Processor affinity screwed up?

Ulrich Metzner
Ulrich Metzner
Joined: 22 Jan 05
Posts: 113
Credit: 963370
RAC: 0
Topic 193943

Hello everyone,

i noticed a problem with the new Einstein application 6.04:

Several times i notice the system is not running at full load. Then i find that an Einstein task is using 2 processors instead of only one, thus handicapping for example a parallel running Seti application. So the Seti application runs only at about 30% processing and the total system load is only 70-80%. Once i manually set the processor affinity of the Einstein application to use the other processor only, the system load returns to 100% on my Core2duo. This only happens with Einstein application not with other projects. I searched the board for processor affinity but found not a single mentioning of this problem. The BOINC client i use is version 6.1.0 by cruncher.

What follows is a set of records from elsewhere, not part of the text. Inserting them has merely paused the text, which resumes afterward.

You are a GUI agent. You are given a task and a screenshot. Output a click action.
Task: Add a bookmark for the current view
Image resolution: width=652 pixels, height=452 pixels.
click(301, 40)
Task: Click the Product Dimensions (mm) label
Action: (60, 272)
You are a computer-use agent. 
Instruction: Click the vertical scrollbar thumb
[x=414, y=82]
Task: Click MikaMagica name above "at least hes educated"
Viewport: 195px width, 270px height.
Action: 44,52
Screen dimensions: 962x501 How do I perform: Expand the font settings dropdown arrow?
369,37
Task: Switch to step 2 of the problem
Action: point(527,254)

I forgot: I'm using Windows XP professional 32bit version.

Any help appreciated.

Aloha, Uli

Stan Pope
Stan Pope
Joined: 22 Dec 05
Posts: 80
Credit: 426811575
RAC: 0

Processor affinity screwed up?

Here are some data points all using BOINC 5.10.13:

Configuration that shows loss of processor affinity:
Pentium D 3.0GHz wtih Vista Home Premium Service Pack 1

Other configurations here that show proper affinity:
Pentium 4 HT 3.0GHz Vista Home Premium Service Pack 1
AMD Athlon 64 X2 Dual Core 4800+ Vista Home Premium Service Pack 1
Core 2 Quad Q6600 Win XP Service Pack 3
Core 2 Quad Q6600 Vista Home Premium Service Pack 1

Any more in depth details useful? e.g. motherboard, BIOS, ???
Should we put this in the "bug reports" area instead?

Stan

Richard Haselgrove
Richard Haselgrove
Joined: 10 Dec 05
Posts: 2143
Credit: 3002821799
RAC: 712357

What two applications are you

What two applications are you actually seeing this affinity "problem" for?

My guess is that BOINC is launching einstein_S5R4_6.04_windows_intelx86.exe (81 KB), and giving it a whole core all to itself. Since the only role of this app is to detect the presence/absence of SSE capabilities in the CPU, and then launch the appropriate worker app (einstein_S5R4_6.04_windows_intelx86_1.exe, in your case), that's rather a waste of a core.

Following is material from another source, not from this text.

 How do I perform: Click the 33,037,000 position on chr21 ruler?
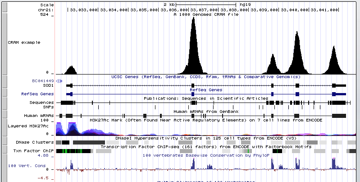click(x=202, y=9)
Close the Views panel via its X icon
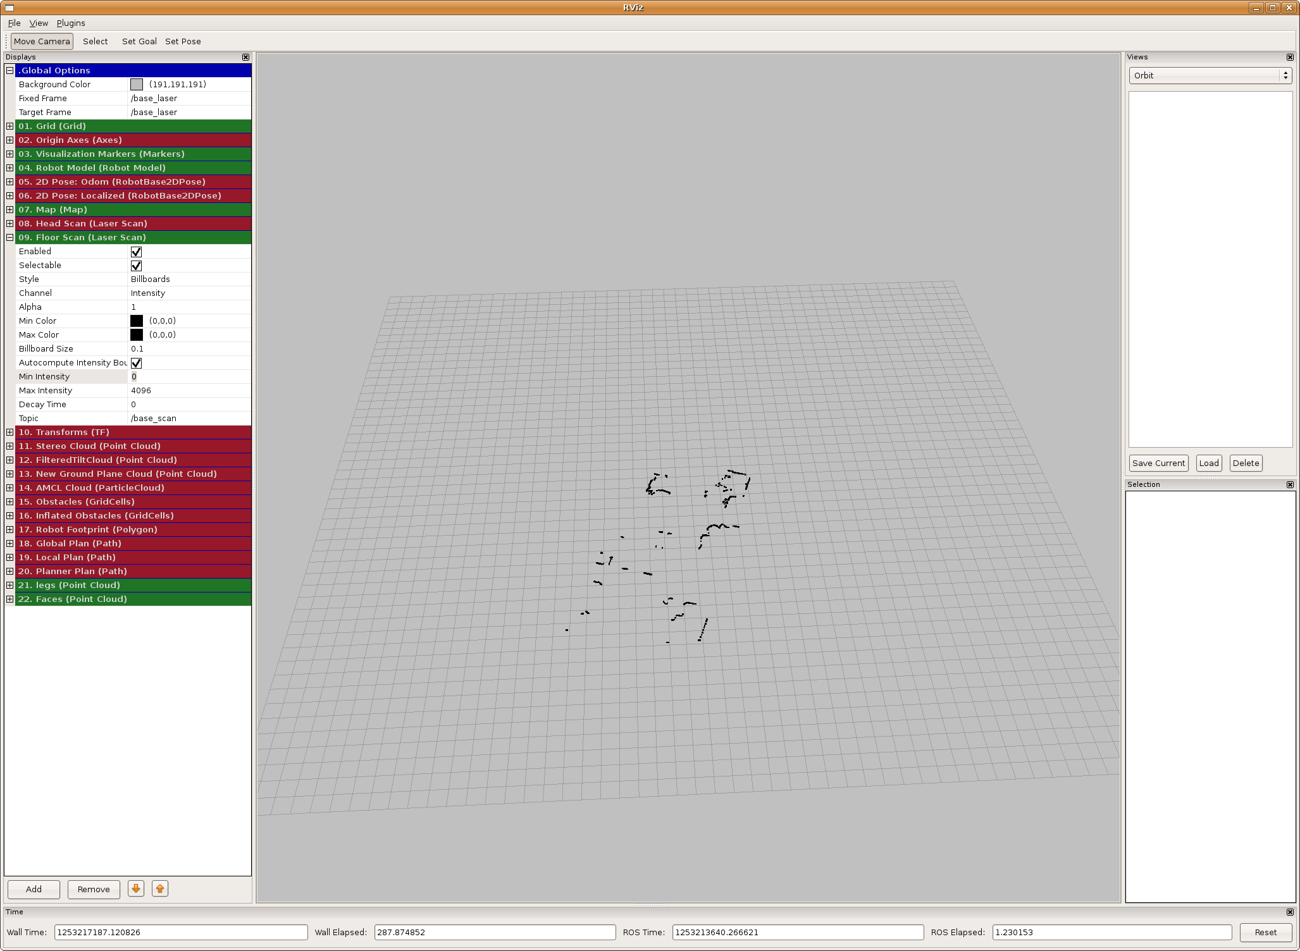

I think it's highly unlikely that the Einstein project staff will waste time modifying their application to work with an unsupported BOINC feature in an elderly, unofficial BOINC version - I say 'elderly' because even the current (downloaded today) Version 5 of Crunch3r's v6.1.0 is dated 8 February 2008, and hence can't be a true BOINC v6 compliant application.

I think you have three options:

1) Use a stock (supported) BOINC version which doesn't try to enforce processor affinity - I've never seen anyone on any BOINC board post convincing figures to suggest there's any benefit from using affinity on modern CPUs anyway.

2) Write an app_info.xml file to launch instein_S5R4_6.04_windows_intelx86_1.exe directly without benefit of the CPU switcher.

3) Go back to the source of the problem, and ask Crunch3r to write a version of BOINC which handles affinity for child processes too.

Ulrich Metzner
Ulrich Metzner
Joined: 22 Jan 05
Posts: 113
Credit: 963370
RAC: 0

Thanks for the answers! I

Thanks for the answers!

I find the processor affinity is essential for maximum performance. This feature takes care that there is no cache and pipeline trashing. If there is no processor affinity you can see the processes struggle for resources and the load never goes to 100%. With affinity enabled both processes run at exactly 50% load each. If all other BOINC clients don't support this feature, i think it is a blatant waste of cpu and memory management power.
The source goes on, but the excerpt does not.